Successful U.S. school ARF programs also observed lessening GAS prevalence and transmission. They also identified “GAS decline-carryover” to subsequent years,33 which possibly confounded NZ’s 2012–16 “effectiveness analysis” comparing ARF cases during, and following school programs’ discontinuation.18
“Stable” GAS throat carriage has been described as enigmatic,43 sometimes progressing to clinical infection.44 Of new GAS acquisitions, 65% are asymptomatic but immunologically significant.45,46 Students’ self-declared sore throats do indicate ARF risk when GAS-positive. While previously considered problematic, this study confirms them as a sufficient “overt” threshold for ARF prevention.47
Implications for Ethnicity and Deprivation Thresholds of School Programs
We suggest more nuanced targeting. Western Bay cohort 3 ARF incidence declined, including targeting 3 schools with 55% Māori, 7% Pacific, and 29% NZE students. ARF rates doubled in Cohort 2 where students most frequently attended intermediate, (52% roll Māori 11–12 years of age, Education decile 4), and 4 decile 1–3 schools with 75% Māori rolls, some from high-NZ Deprivation areas.

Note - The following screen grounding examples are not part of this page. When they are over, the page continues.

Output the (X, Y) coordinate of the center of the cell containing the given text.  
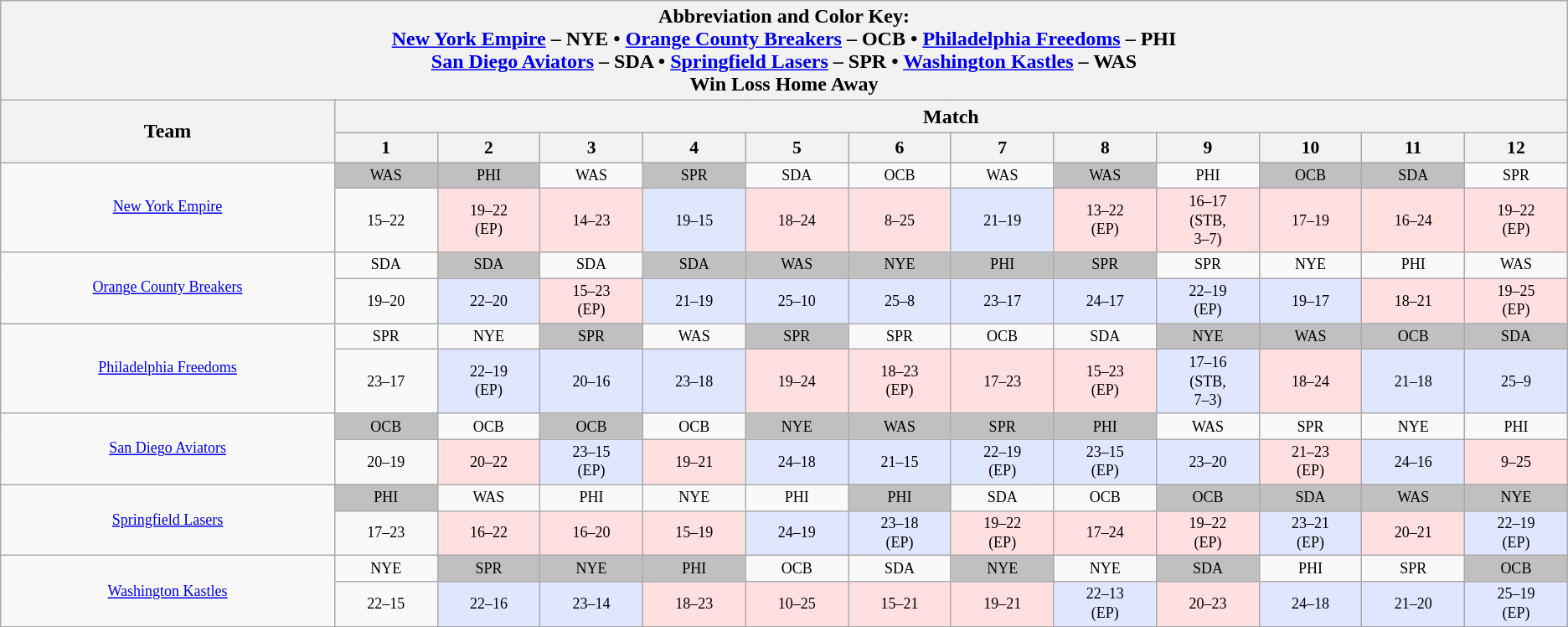
Washington Kastles (168, 591)
9–25 (1516, 462)
23–18 (694, 381)
Springfield Lasers (168, 519)
22–16 (489, 604)
22–13(EP) (1106, 604)
24–19 (797, 533)
8–25 (900, 220)
23–14 (591, 604)
1 (385, 147)
New York Empire (168, 208)
Philadelphia Freedoms (168, 369)
19–24 (797, 381)
23–21(EP) (1310, 533)
22–15 (385, 604)
24–16 (1414, 462)
20–21 (1414, 533)
20–23 (1208, 604)
10–25 (797, 604)
20–22 (489, 462)
10 (1310, 147)
15–21 (900, 604)
22–20 (489, 301)
17–16(STB,7–3) (1208, 381)
25–10 (797, 301)
20–16 (591, 381)
11 (1414, 147)
17–19 (1310, 220)
24–17 (1106, 301)
Team (168, 132)
2 (489, 147)
7 (1002, 147)
14–23 (591, 220)
21–18 (1414, 381)
23–18(EP) (900, 533)
16–22 (489, 533)
21–20 (1414, 604)
23–20 (1208, 462)
19–25(EP) (1516, 301)
Match (951, 116)
5 (797, 147)
17–24 (1106, 533)
21–23(EP) (1310, 462)
6 (900, 147)
19–20 (385, 301)
20–19 (385, 462)
18–23(EP) (900, 381)
16–24 (1414, 220)
18–21 (1414, 301)
15–22 (385, 220)
13–22(EP) (1106, 220)
9 (1208, 147)
16–20 (591, 533)
21–15 (900, 462)
25–9 (1516, 381)
18–23 (694, 604)
3 (591, 147)
Orange County Breakers (168, 288)
19–17 (1310, 301)
19–15 (694, 220)
8 (1106, 147)
San Diego Aviators (168, 449)
25–8 (900, 301)
16–17(STB,3–7) (1208, 220)
4 (694, 147)
15–19 (694, 533)
25–19(EP) (1516, 604)
12 (1516, 147)
Pinpoint the cell where the given text exists, returning its (X, Y) midpoint coordinate. 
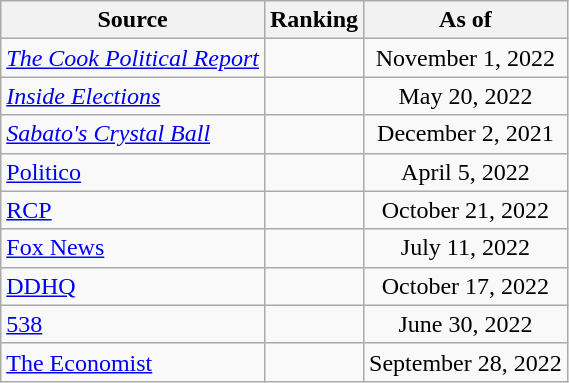
December 2, 2021 (466, 134)
RCP (133, 210)
November 1, 2022 (466, 58)
The Cook Political Report (133, 58)
July 11, 2022 (466, 248)
Politico (133, 172)
Fox News (133, 248)
Ranking (314, 20)
Sabato's Crystal Ball (133, 134)
Source (133, 20)
May 20, 2022 (466, 96)
October 21, 2022 (466, 210)
DDHQ (133, 286)
April 5, 2022 (466, 172)
October 17, 2022 (466, 286)
The Economist (133, 362)
538 (133, 324)
September 28, 2022 (466, 362)
June 30, 2022 (466, 324)
As of (466, 20)
Inside Elections (133, 96)
Find where the given text appears and provide that cell's center as [X, Y] coordinate. 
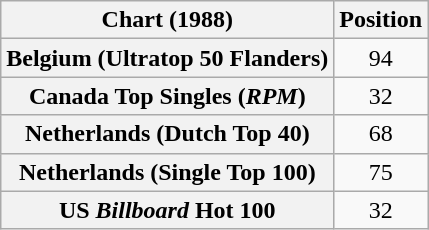
Position [381, 20]
US Billboard Hot 100 [168, 210]
94 [381, 58]
Netherlands (Single Top 100) [168, 172]
75 [381, 172]
Belgium (Ultratop 50 Flanders) [168, 58]
Canada Top Singles (RPM) [168, 96]
Netherlands (Dutch Top 40) [168, 134]
68 [381, 134]
Chart (1988) [168, 20]
Locate the cell with the specified text and output its (X, Y) center coordinate. 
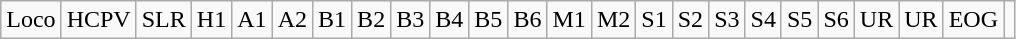
S4 (763, 20)
HCPV (98, 20)
EOG (973, 20)
A2 (292, 20)
SLR (164, 20)
M2 (613, 20)
S2 (690, 20)
B2 (372, 20)
Loco (31, 20)
H1 (211, 20)
S3 (727, 20)
S5 (799, 20)
A1 (252, 20)
B4 (450, 20)
S6 (836, 20)
M1 (569, 20)
B1 (332, 20)
B3 (410, 20)
B6 (528, 20)
S1 (654, 20)
B5 (488, 20)
For the text-containing cell, return its midpoint in [x, y] coordinate format. 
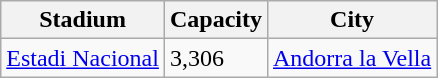
Estadi Nacional [83, 58]
Capacity [216, 20]
Andorra la Vella [352, 58]
City [352, 20]
3,306 [216, 58]
Stadium [83, 20]
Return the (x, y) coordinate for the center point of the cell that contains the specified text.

Once (not twice) weekly sore-throat swabbing began in 5 schools including intermediate in April 2018. Targeted free pharmacy sore-throat swabbing for 4–19 year-olds began in November 2018. Both innovations require evaluation.

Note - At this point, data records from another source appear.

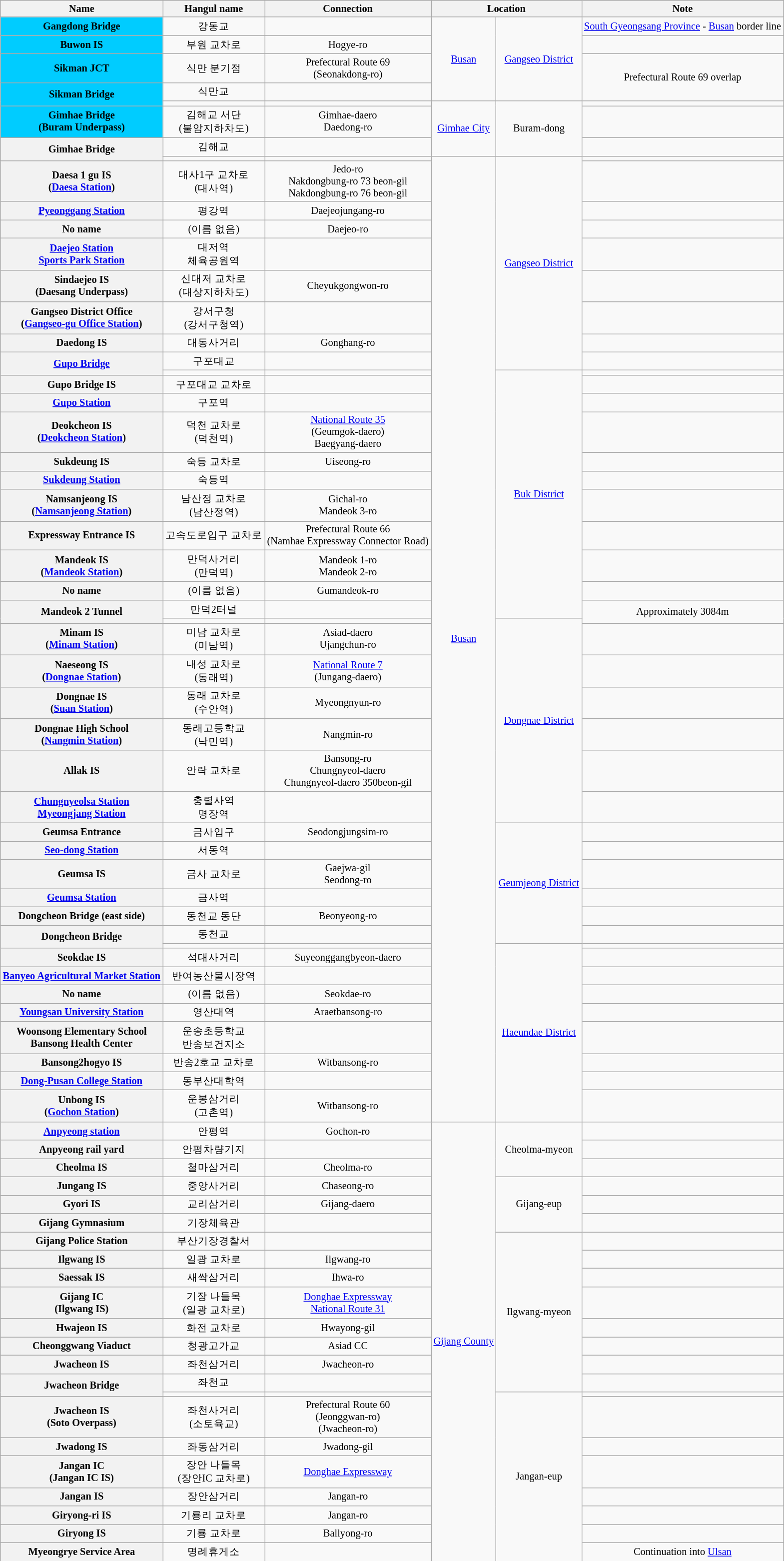
Unbong IS(Gochon Station) (82, 1105)
Dong-Pusan College Station (82, 1080)
철마삼거리 (214, 1167)
Connection (348, 8)
Daedong IS (82, 343)
안평역 (214, 1130)
Daejeo StationSports Park Station (82, 254)
Giryong-ri IS (82, 1515)
Note (683, 8)
Gichal-roMandeok 3-ro (348, 505)
명례휴게소 (214, 1551)
대사1구 교차로(대사역) (214, 181)
Buwon IS (82, 45)
운봉삼거리(고촌역) (214, 1105)
석대사거리 (214, 957)
Bansong2hogyo IS (82, 1062)
Gangdong Bridge (82, 26)
Sukdeung IS (82, 462)
Mandeok 1-roMandeok 2-ro (348, 566)
Uiseong-ro (348, 462)
Ilgwang-myeon (539, 1311)
Prefectural Route 69(Seonakdong-ro) (348, 68)
Giryong IS (82, 1533)
Beonyeong-ro (348, 915)
Bansong-roChungnyeol-daeroChungnyeol-daero 350beon-gil (348, 771)
기장 나들목(일광 교차로) (214, 1302)
미남 교차로(미남역) (214, 639)
만덕사거리(만덕역) (214, 566)
Geumsa IS (82, 874)
Gaejwa-gilSeodong-ro (348, 874)
Gijang IC(Ilgwang IS) (82, 1302)
좌동삼거리 (214, 1446)
화전 교차로 (214, 1327)
신대저 교차로(대상지하차도) (214, 286)
Geumsa Entrance (82, 831)
Nangmin-ro (348, 734)
Sindaejeo IS(Daesang Underpass) (82, 286)
Banyeo Agricultural Market Station (82, 975)
Gijang-daero (348, 1204)
Sukdeung Station (82, 480)
Daesa 1 gu IS(Daesa Station) (82, 181)
Ilgwang-ro (348, 1259)
Gimhae Bridge(Buram Underpass) (82, 121)
Youngsan University Station (82, 1012)
Mandeok IS(Mandeok Station) (82, 566)
Deokcheon IS(Deokcheon Station) (82, 432)
Hwayong-gil (348, 1327)
Gupo Bridge (82, 363)
기룡리 교차로 (214, 1515)
Gimhae Bridge (82, 149)
Jwacheon IS (82, 1364)
Ihwa-ro (348, 1277)
Anpyeong station (82, 1130)
Cheolma-ro (348, 1167)
남산정 교차로(남산정역) (214, 505)
Jungang IS (82, 1185)
좌천사거리(소토육교) (214, 1417)
Saessak IS (82, 1277)
구포대교 교차로 (214, 384)
Jwadong IS (82, 1446)
강동교 (214, 26)
Namsanjeong IS(Namsanjeong Station) (82, 505)
장안삼거리 (214, 1496)
청광고가교 (214, 1345)
National Route 7(Jungang-daero) (348, 671)
충렬사역명장역 (214, 807)
좌천교 (214, 1382)
반송2호교 교차로 (214, 1062)
Dongnae IS(Suan Station) (82, 703)
Geumsa Station (82, 897)
교리삼거리 (214, 1204)
Seokdae IS (82, 957)
Suyeonggangbyeon-daero (348, 957)
반여농산물시장역 (214, 975)
운송초등학교반송보건지소 (214, 1037)
영산대역 (214, 1012)
동래고등학교(낙민역) (214, 734)
덕천 교차로(덕천역) (214, 432)
Cheolma IS (82, 1167)
Geumjeong District (539, 882)
구포역 (214, 403)
Asiad CC (348, 1345)
Jwadong-gil (348, 1446)
Donghae Expressway (348, 1471)
Gyori IS (82, 1204)
Gimhae-daeroDaedong-ro (348, 121)
만덕2터널 (214, 609)
중앙사거리 (214, 1185)
Jwacheon Bridge (82, 1385)
구포대교 (214, 361)
안평차량기지 (214, 1149)
부산기장경찰서 (214, 1240)
Hangul name (214, 8)
강서구청(강서구청역) (214, 318)
Gonghang-ro (348, 343)
Araetbansong-ro (348, 1012)
일광 교차로 (214, 1259)
Dongcheon Bridge (east side) (82, 915)
Sikman JCT (82, 68)
Cheonggwang Viaduct (82, 1345)
기장체육관 (214, 1222)
Cheolma-myeon (539, 1149)
Daejeo-ro (348, 229)
Seokdae-ro (348, 993)
Location (507, 8)
금사입구 (214, 831)
Chaseong-ro (348, 1185)
동천교 (214, 934)
대저역체육공원역 (214, 254)
Jwacheon-ro (348, 1364)
Gupo Station (82, 403)
Approximately 3084m (683, 611)
Asiad-daeroUjangchun-ro (348, 639)
김해교 (214, 147)
Gumandeok-ro (348, 591)
Prefectural Route 69 overlap (683, 77)
Jangan IS (82, 1496)
Prefectural Route 60(Jeonggwan-ro)(Jwacheon-ro) (348, 1417)
Ilgwang IS (82, 1259)
Gochon-ro (348, 1130)
새싹삼거리 (214, 1277)
Dongnae High School(Nangmin Station) (82, 734)
Minam IS(Minam Station) (82, 639)
Gimhae City (464, 128)
Hogye-ro (348, 45)
식만 분기점 (214, 68)
숙등역 (214, 480)
안락 교차로 (214, 771)
Donghae ExpresswayNational Route 31 (348, 1302)
대동사거리 (214, 343)
Jangan-eup (539, 1476)
Continuation into Ulsan (683, 1551)
Haeundae District (539, 1032)
Jedo-roNakdongbung-ro 73 beon-gilNakdongbung-ro 76 beon-gil (348, 181)
Myeongrye Service Area (82, 1551)
Gijang-eup (539, 1204)
Expressway Entrance IS (82, 535)
부원 교차로 (214, 45)
Allak IS (82, 771)
Dongcheon Bridge (82, 936)
Anpyeong rail yard (82, 1149)
Seo-dong Station (82, 850)
National Route 35(Geumgok-daero)Baegyang-daero (348, 432)
Gupo Bridge IS (82, 384)
내성 교차로(동래역) (214, 671)
Gangseo District Office(Gangseo-gu Office Station) (82, 318)
Gijang Gymnasium (82, 1222)
금사 교차로 (214, 874)
Prefectural Route 66(Namhae Expressway Connector Road) (348, 535)
Jangan IC(Jangan IC IS) (82, 1471)
Woonsong Elementary SchoolBansong Health Center (82, 1037)
Naeseong IS(Dongnae Station) (82, 671)
서동역 (214, 850)
Mandeok 2 Tunnel (82, 611)
Jwacheon IS(Soto Overpass) (82, 1417)
식만교 (214, 92)
김해교 서단(불암지하차도) (214, 121)
동천교 동단 (214, 915)
기룡 교차로 (214, 1533)
Gijang County (464, 1341)
동래 교차로(수안역) (214, 703)
Gijang Police Station (82, 1240)
Buram-dong (539, 128)
Chungnyeolsa StationMyeongjang Station (82, 807)
장안 나들목(장안IC 교차로) (214, 1471)
Hwajeon IS (82, 1327)
좌천삼거리 (214, 1364)
Pyeonggang Station (82, 211)
Name (82, 8)
동부산대학역 (214, 1080)
고속도로입구 교차로 (214, 535)
South Gyeongsang Province - Busan border line (683, 26)
숙등 교차로 (214, 462)
Daejeojungang-ro (348, 211)
평강역 (214, 211)
Myeongnyun-ro (348, 703)
Cheyukgongwon-ro (348, 286)
Buk District (539, 494)
Dongnae District (539, 721)
금사역 (214, 897)
Seodongjungsim-ro (348, 831)
Ballyong-ro (348, 1533)
Sikman Bridge (82, 94)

Implications of Gender and Cost for School-Based ARF programs
We identified Bay-wide male over-representation in ARF presentations, underlying higher male GAS pharyngeal prevalence and lower sore-throat presentations.30 Some interventions increase inequities. It is encouraging that school-based programs narrow long-standing gender and ethnic inequities. Male Māori students ARF incidence declined towards female Māori students lowering incidence (Fig. 2).

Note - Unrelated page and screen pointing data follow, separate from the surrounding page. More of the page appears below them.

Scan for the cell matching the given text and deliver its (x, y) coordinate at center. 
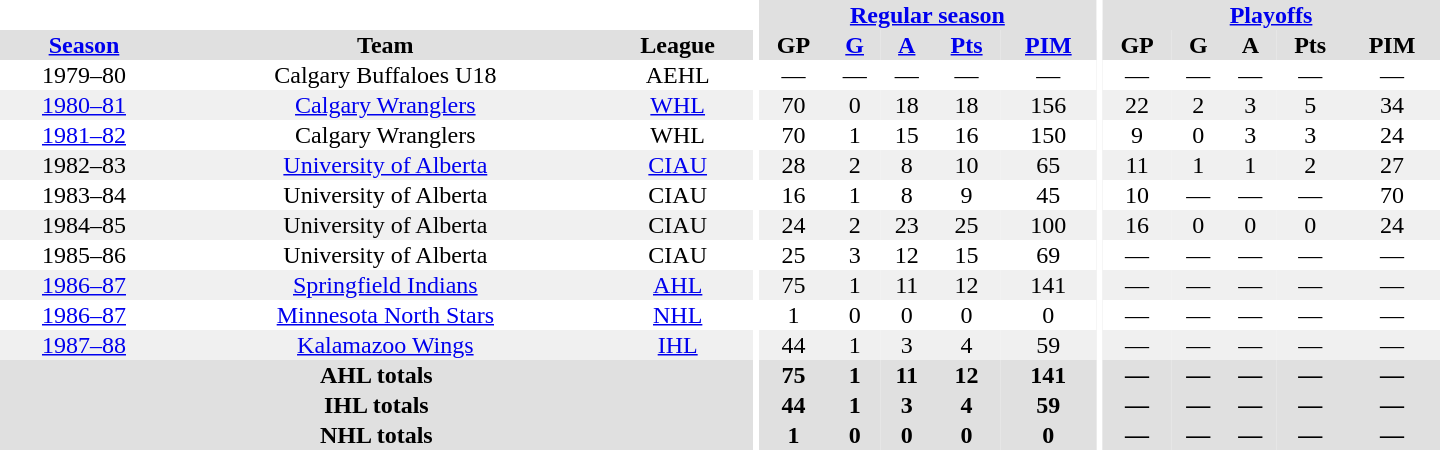
65 (1048, 165)
45 (1048, 195)
1981–82 (84, 135)
Minnesota North Stars (386, 315)
1979–80 (84, 75)
1980–81 (84, 105)
Springfield Indians (386, 285)
27 (1392, 165)
NHL (678, 315)
IHL (678, 345)
156 (1048, 105)
34 (1392, 105)
IHL totals (376, 405)
69 (1048, 255)
Regular season (927, 15)
AHL (678, 285)
Season (84, 45)
Playoffs (1271, 15)
AEHL (678, 75)
League (678, 45)
Calgary Buffaloes U18 (386, 75)
100 (1048, 225)
150 (1048, 135)
1987–88 (84, 345)
NHL totals (376, 435)
28 (793, 165)
Team (386, 45)
23 (907, 225)
AHL totals (376, 375)
1982–83 (84, 165)
22 (1137, 105)
1983–84 (84, 195)
Kalamazoo Wings (386, 345)
1985–86 (84, 255)
5 (1310, 105)
1984–85 (84, 225)
From the cell containing the given text, extract its center point as [x, y] coordinate. 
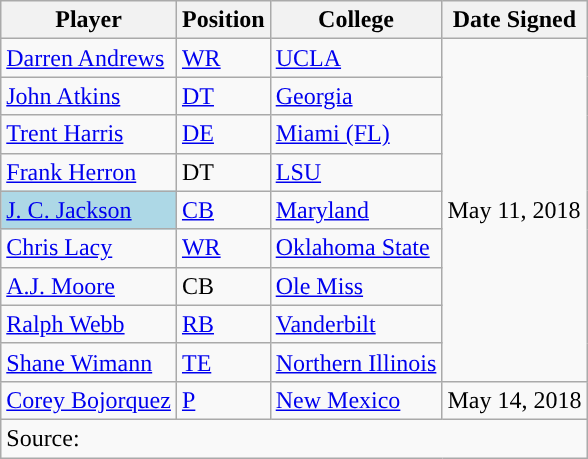
Trent Harris [89, 134]
UCLA [356, 58]
Vanderbilt [356, 324]
A.J. Moore [89, 286]
Shane Wimann [89, 362]
RB [223, 324]
Source: [294, 438]
Northern Illinois [356, 362]
P [223, 400]
Georgia [356, 96]
College [356, 20]
May 14, 2018 [514, 400]
Player [89, 20]
Chris Lacy [89, 248]
Oklahoma State [356, 248]
DE [223, 134]
May 11, 2018 [514, 210]
Ole Miss [356, 286]
Corey Bojorquez [89, 400]
Position [223, 20]
Darren Andrews [89, 58]
Ralph Webb [89, 324]
TE [223, 362]
Miami (FL) [356, 134]
LSU [356, 172]
New Mexico [356, 400]
Frank Herron [89, 172]
J. C. Jackson [89, 210]
Maryland [356, 210]
Date Signed [514, 20]
John Atkins [89, 96]
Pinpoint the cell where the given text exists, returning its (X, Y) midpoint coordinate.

School-based programs in BOP are cost-effective investments, swabbing twice not thrice weekly, costing less/child than Auckland’s.15,17,31 BOP’s cost $13,488/QALY gain is relevant to District Health funders as less than Pharmac’s and WHO’s funding thresholds.17 Similar evidence of declining regional ARF is emerging from Tairawhiti, Hawkes Bay,48 and Lakes Districts programs. Developing countries did estimate lower costs,49,50 with strategic savings37,51 when they too considered school-based strategies.
Implications for methodology: We derived more accurate ARF rates with more complete numerator case-capture by utilizing reliable multisourced scrutinized data rather than using notifications alone.30 Ethnic specific denominators better inform Māori school-age rates, trends, and effectiveness than Education decile 1–3 proxies. Public health professionals and Health Ministry might utilize them nationally to reappraise school programs’ effectiveness.
Context, meaning, future research: Both the East-West Bay and Male:Female ARF gradients for Māori are partly explained by deprivation23 and health service design and delivery. Cultural safety analysis acknowledges patient lives’ complexities and reflects on institutional inequities, applies quality improvement to services, and gives insight to interpersonal and professional conduct.10,52 Meanwhile, for some disparities, robust public health evidence, cultural safety steps and pathways are emerging. Future applied research might well explore the outcomes of their application.
Bay-wide ARF disparities are substantially lessened by interprofessional primary health networks with indigenous Māori provider school-based programs partnered with nursing, and GP support. They are well-accepted, accessible, and effective. Our findings strengthen the evidence for school-based programs for highest-risk Māori communities and “targeted” within areas of variable deprivation.